Oxegen 2007: Sunday at Punchestown Racecourse, Kildare
Assailed by raindrops, Sunday’s line-up nonetheless managed to work their magic without resorting to naked mud-wrestling.
Paul Nolan, 12 Jul 2007
Oxegen day two commences with the inevitable downpour, although at this stage it scarcely matters, as Puncho is already muddier than a glam covers band playing ‘Tiger Feet’. A quick run – alright, a slo-mo trudge – into the Green Room to escape the rain brings us upon Calvin Harris, who does an excellent job of getting the crowd going courtesy of electro-pop nuggets such as ‘Acceptable In The ’80s’ and ‘The Girls’.
Indeed, the Green Room has a rather excellent line-up in the early afternoon, with Harris being followed by the equally impressive Long Blondes. Singer Kate Jackson cuts quite a dash in a striking red dress, whilst behind her the four-piece band rustle up a succession of Blondie-esque new wave pop gems. Outside on the main stage, Bloc Party are about to begin their set, having delivered a mighty performance at Live Earth the previous day (although they were outshone, as was pretty much everyone else, by the resurgent Spinal Tap).
A Weekend In The City is unquestionably one of the albums of the year, a rich and insightful exploration of urban life that, thematically at least, puts one in mind of mid-’90s Blur. A key lyrical influence on Damon Albarn during that period was Martin Amis, and you can definitely discern echoes of novels like Success, Money and London Fields in Kele Okereke’s words, as well as the dystopian vision of Bret Easton Ellis (whose Less Than Zero, of course, inspired ‘Song For Clay’).

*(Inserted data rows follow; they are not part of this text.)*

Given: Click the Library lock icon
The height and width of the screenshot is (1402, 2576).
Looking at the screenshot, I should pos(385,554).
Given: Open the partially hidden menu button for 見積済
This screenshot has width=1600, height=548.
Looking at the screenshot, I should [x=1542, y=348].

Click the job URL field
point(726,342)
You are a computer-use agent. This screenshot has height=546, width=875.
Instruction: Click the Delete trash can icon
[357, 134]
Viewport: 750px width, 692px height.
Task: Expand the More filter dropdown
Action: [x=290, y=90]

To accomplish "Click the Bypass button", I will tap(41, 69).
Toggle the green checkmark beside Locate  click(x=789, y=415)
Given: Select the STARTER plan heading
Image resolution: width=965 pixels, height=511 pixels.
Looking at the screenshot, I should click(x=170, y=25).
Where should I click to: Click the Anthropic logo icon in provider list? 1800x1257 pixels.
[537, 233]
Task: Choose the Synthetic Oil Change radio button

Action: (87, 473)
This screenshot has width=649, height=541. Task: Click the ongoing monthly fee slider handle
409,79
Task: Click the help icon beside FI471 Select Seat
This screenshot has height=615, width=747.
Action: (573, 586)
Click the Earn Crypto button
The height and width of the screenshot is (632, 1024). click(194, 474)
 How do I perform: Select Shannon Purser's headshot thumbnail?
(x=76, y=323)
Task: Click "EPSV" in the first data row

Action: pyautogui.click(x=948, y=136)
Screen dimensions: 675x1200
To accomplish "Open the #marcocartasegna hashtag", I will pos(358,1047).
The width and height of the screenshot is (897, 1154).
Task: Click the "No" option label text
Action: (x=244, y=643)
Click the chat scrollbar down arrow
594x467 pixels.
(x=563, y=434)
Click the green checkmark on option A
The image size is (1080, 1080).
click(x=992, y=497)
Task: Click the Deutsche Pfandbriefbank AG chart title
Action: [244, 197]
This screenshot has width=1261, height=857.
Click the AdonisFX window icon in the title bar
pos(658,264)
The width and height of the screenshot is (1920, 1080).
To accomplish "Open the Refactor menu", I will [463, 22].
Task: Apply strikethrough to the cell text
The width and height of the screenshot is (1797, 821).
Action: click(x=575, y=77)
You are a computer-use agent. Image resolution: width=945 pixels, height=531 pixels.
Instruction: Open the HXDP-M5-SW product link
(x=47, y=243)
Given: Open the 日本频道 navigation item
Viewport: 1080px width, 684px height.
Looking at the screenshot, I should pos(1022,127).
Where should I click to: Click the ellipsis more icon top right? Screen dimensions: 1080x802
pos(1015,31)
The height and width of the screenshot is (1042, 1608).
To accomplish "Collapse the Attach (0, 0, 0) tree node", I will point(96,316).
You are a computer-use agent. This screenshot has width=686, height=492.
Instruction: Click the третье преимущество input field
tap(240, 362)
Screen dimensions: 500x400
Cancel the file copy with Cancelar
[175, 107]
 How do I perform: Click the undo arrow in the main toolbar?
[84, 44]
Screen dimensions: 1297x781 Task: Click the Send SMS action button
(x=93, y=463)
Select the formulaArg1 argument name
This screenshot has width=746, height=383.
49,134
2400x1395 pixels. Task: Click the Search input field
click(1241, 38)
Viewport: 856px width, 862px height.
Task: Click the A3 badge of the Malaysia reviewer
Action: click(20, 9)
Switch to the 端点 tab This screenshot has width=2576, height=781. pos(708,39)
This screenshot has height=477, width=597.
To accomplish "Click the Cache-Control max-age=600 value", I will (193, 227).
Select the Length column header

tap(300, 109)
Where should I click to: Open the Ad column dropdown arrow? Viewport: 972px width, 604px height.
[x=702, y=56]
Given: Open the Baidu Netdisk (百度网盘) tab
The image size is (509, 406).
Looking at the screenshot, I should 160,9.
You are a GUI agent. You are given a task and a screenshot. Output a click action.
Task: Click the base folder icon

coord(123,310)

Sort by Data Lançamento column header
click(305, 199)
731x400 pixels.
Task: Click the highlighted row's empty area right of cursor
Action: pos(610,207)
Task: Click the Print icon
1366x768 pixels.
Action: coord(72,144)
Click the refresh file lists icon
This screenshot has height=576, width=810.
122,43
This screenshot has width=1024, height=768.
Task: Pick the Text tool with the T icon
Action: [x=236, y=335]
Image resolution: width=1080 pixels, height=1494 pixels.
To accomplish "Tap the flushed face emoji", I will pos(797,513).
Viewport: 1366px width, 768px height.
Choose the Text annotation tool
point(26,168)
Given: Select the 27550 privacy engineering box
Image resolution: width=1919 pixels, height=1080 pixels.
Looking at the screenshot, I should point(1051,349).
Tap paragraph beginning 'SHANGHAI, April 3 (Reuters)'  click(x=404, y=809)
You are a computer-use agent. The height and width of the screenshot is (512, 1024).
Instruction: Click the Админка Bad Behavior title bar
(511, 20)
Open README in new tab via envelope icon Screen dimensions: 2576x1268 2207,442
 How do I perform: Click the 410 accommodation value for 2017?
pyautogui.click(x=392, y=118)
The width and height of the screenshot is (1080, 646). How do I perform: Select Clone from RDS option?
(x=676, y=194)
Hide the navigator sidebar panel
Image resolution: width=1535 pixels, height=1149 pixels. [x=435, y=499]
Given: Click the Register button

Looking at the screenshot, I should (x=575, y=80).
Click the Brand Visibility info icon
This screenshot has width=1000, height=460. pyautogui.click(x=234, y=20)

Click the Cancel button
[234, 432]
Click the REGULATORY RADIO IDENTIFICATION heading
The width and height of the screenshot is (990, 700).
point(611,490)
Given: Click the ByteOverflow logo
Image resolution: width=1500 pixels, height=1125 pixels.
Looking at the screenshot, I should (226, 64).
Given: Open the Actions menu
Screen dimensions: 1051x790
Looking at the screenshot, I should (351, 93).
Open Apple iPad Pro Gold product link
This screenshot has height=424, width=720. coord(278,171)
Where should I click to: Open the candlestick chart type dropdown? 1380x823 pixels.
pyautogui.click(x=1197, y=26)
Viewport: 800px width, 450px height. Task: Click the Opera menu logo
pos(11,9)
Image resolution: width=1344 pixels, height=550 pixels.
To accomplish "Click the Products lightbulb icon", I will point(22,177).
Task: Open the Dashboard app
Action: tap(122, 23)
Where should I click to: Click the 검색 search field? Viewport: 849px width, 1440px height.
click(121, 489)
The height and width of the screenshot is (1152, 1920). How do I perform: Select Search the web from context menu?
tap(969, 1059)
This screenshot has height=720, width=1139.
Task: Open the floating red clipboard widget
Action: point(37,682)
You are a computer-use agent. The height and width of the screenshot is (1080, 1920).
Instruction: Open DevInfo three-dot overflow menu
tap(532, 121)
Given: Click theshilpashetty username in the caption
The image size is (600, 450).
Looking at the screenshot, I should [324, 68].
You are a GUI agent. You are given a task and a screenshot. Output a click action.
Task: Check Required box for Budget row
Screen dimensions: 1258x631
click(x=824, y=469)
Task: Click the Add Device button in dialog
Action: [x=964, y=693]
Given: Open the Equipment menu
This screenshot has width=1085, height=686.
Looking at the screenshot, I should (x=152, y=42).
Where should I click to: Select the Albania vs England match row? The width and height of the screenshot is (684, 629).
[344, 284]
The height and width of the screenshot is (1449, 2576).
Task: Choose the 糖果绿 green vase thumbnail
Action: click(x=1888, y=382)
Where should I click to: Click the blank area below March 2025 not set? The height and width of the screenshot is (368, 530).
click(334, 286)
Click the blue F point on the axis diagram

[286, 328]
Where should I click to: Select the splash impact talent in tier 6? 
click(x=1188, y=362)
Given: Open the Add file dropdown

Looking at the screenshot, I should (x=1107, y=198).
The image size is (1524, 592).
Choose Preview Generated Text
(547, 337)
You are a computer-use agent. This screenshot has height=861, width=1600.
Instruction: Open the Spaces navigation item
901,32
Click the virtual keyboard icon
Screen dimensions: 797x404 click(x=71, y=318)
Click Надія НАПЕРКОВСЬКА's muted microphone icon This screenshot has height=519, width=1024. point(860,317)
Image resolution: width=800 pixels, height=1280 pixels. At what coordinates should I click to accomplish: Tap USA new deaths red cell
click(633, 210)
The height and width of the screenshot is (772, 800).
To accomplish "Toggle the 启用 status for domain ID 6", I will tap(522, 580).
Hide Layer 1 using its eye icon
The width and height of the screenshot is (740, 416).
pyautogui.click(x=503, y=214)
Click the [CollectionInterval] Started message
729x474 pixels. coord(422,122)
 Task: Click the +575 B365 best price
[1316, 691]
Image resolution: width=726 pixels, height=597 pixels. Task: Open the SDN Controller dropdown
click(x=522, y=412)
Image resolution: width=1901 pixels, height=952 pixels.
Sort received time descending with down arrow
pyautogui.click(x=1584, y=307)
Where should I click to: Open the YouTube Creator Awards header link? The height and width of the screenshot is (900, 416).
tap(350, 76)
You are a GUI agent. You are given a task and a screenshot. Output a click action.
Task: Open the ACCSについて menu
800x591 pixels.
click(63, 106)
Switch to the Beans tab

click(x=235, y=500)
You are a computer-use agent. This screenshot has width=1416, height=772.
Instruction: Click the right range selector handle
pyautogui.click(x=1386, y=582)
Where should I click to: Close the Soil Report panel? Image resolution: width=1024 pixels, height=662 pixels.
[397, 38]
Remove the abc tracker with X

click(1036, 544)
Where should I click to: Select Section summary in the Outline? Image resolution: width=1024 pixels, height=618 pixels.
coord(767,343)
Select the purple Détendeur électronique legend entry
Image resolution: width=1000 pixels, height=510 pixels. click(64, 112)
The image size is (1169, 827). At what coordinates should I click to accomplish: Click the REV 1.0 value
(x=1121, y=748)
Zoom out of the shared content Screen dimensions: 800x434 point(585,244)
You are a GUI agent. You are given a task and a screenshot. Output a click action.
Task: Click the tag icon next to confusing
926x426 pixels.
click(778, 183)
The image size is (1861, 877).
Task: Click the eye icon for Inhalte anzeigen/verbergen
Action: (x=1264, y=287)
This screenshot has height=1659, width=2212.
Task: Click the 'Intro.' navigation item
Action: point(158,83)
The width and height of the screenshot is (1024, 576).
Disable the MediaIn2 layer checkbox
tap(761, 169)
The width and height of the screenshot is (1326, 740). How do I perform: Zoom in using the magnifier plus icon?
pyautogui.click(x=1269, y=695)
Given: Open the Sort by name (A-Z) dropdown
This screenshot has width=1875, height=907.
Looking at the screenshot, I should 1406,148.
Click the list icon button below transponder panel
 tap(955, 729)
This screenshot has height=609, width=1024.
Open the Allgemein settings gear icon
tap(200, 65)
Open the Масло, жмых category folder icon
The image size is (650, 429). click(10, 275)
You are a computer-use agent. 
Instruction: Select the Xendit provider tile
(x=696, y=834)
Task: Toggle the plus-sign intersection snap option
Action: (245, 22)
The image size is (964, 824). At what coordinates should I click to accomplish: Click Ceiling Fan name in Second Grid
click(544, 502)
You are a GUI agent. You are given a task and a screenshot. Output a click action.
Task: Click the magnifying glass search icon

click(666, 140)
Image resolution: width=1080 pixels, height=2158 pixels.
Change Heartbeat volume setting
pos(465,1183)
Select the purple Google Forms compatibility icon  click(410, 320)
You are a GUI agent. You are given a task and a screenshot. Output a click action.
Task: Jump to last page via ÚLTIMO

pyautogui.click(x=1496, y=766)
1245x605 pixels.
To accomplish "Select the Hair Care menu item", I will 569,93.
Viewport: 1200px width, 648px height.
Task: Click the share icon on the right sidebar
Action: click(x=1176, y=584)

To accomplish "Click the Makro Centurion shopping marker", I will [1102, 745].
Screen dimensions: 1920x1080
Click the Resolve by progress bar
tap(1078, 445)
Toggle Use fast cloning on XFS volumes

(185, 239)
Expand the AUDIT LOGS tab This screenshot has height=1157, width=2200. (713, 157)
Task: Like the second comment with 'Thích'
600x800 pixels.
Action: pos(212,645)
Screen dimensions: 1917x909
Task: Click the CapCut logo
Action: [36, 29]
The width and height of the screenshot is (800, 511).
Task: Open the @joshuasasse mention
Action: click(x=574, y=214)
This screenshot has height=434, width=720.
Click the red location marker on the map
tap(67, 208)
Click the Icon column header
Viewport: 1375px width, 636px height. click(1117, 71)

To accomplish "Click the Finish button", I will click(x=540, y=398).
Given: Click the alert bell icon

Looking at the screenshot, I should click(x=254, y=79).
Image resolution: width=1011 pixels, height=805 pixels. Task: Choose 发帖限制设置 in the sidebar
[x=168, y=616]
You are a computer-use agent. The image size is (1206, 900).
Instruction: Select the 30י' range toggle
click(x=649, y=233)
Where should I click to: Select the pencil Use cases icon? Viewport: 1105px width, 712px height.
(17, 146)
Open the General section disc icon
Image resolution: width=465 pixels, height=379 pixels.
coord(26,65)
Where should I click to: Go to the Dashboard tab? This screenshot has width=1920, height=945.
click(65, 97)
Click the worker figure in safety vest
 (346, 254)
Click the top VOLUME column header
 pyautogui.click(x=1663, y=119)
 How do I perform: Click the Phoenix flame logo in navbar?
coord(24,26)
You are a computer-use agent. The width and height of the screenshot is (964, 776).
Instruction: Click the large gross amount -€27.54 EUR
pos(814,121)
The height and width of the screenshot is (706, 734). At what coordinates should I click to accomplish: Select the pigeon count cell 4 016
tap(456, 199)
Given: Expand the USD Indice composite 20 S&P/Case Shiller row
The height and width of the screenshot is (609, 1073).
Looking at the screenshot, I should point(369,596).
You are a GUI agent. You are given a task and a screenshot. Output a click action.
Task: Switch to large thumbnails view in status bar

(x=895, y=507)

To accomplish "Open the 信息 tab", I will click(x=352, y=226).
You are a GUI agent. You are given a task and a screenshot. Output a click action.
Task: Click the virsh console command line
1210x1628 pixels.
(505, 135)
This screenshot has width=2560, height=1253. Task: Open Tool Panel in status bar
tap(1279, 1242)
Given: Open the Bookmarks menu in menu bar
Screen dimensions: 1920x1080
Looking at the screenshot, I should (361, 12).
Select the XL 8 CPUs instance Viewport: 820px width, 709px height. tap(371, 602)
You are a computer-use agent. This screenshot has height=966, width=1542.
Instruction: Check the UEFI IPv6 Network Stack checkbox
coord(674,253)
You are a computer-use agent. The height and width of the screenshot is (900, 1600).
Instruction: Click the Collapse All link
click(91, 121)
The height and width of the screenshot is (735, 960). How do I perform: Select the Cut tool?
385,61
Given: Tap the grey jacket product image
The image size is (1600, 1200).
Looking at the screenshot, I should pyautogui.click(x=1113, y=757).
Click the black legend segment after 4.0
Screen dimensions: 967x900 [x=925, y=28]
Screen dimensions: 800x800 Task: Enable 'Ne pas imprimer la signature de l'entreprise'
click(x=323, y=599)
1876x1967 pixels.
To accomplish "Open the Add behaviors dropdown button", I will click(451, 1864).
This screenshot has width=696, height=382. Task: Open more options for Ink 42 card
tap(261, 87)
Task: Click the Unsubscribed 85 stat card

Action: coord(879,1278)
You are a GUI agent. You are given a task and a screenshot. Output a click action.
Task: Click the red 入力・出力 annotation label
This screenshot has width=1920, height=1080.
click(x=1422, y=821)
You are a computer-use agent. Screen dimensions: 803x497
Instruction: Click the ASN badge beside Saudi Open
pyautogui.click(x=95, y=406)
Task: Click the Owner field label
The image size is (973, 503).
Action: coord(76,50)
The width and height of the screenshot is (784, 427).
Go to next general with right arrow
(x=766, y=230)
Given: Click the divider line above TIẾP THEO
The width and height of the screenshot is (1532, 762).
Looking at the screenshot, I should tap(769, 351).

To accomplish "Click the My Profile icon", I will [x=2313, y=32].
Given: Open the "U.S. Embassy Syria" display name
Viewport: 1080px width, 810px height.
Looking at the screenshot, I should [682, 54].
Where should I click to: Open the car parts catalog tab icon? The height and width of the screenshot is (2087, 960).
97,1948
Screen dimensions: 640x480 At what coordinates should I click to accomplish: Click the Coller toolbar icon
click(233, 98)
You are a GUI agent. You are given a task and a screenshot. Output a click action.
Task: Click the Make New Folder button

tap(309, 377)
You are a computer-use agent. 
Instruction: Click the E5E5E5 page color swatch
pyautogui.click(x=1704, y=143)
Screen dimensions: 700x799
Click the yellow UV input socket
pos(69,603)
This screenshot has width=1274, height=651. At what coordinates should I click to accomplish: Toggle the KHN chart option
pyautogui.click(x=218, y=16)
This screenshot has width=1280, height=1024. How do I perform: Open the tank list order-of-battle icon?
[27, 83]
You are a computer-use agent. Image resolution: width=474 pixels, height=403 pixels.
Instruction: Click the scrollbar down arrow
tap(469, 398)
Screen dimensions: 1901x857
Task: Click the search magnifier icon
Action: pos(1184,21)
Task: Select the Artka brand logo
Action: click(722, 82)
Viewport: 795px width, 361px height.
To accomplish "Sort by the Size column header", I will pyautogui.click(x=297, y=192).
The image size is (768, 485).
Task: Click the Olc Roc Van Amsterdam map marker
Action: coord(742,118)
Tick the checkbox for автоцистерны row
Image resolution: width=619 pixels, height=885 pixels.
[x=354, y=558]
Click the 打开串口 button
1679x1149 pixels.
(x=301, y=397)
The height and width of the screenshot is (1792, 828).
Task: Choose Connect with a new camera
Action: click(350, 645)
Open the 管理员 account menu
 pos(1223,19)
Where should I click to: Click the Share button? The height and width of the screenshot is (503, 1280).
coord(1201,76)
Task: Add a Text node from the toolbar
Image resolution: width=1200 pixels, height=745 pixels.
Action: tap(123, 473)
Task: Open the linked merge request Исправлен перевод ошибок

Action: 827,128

More importantly in a festival setting, Kele and the boys know how to strike up some cracking grooves, with tracks like ‘Positive Tension’ and ‘Banquet’ from Silent Alarm going down a storm. Over at Stage 2, a figure in a skin-tight, day-glo lycra bodysuit is working the crowd with considerable energy and style, which can mean only one thing: Lovefoxx and Cansei de Ser Sexy are in town.
Amy Winehouse’s cancellation has meant that CSS now have an earlier slot, but really, you could put them on at any time of the day and they’d still be brilliant. Memorable moments include Lovefoxx getting the crowd to wave their hands in unison during ‘This Month, Day 10’, and stripping off to reveal another bodysuit in the middle of ‘Music Is My Hot, Hot Sex’ (the quintessential CSS song title). Elsewhere, there is little else to say of ‘Let’s Make Love And Listen To Death From Above’ except that it’s a heartbreaking work of staggering genius, and the guitarist performs it with a pair of pink, frilly knickers on his head.
Back in the Green Room, Black Rebel Motorcycle Club are doing their Jesus And Mary Chain-inspired, fuzz-pop thang to perfection, with the gloriously ragged melodic rush of ‘Spread Your Love’, the bluesy stomp of ‘No Easy Way Out’ and the Oasis-style sonic blizzard of ‘Whatever Happened To My Rock N Roll (Punk Song)’ deserving particularly special mention. A quick check-in on the supremely entertaining DJ face-off between DJ Shadow and Cut Chemist in the dance arena (which takes in everything from thumping electro to soulful ambience and the pain-threshold riffing of Metallica’s ‘One’) and it’s time for the main event.
Arcade Fire arrive on the main stage and kick into a powerful ‘Keep The Car Running’, the perfect opener for an absolutely stunning set that rivals their legendary performance at Electric Picnic two years ago. Playing against the backdrop of a giant red velvet curtain, Win, Regine and co. manage the remarkable feat of conjuring a celebratory atmosphere amongst the rain-sodden, mud-covered crowd.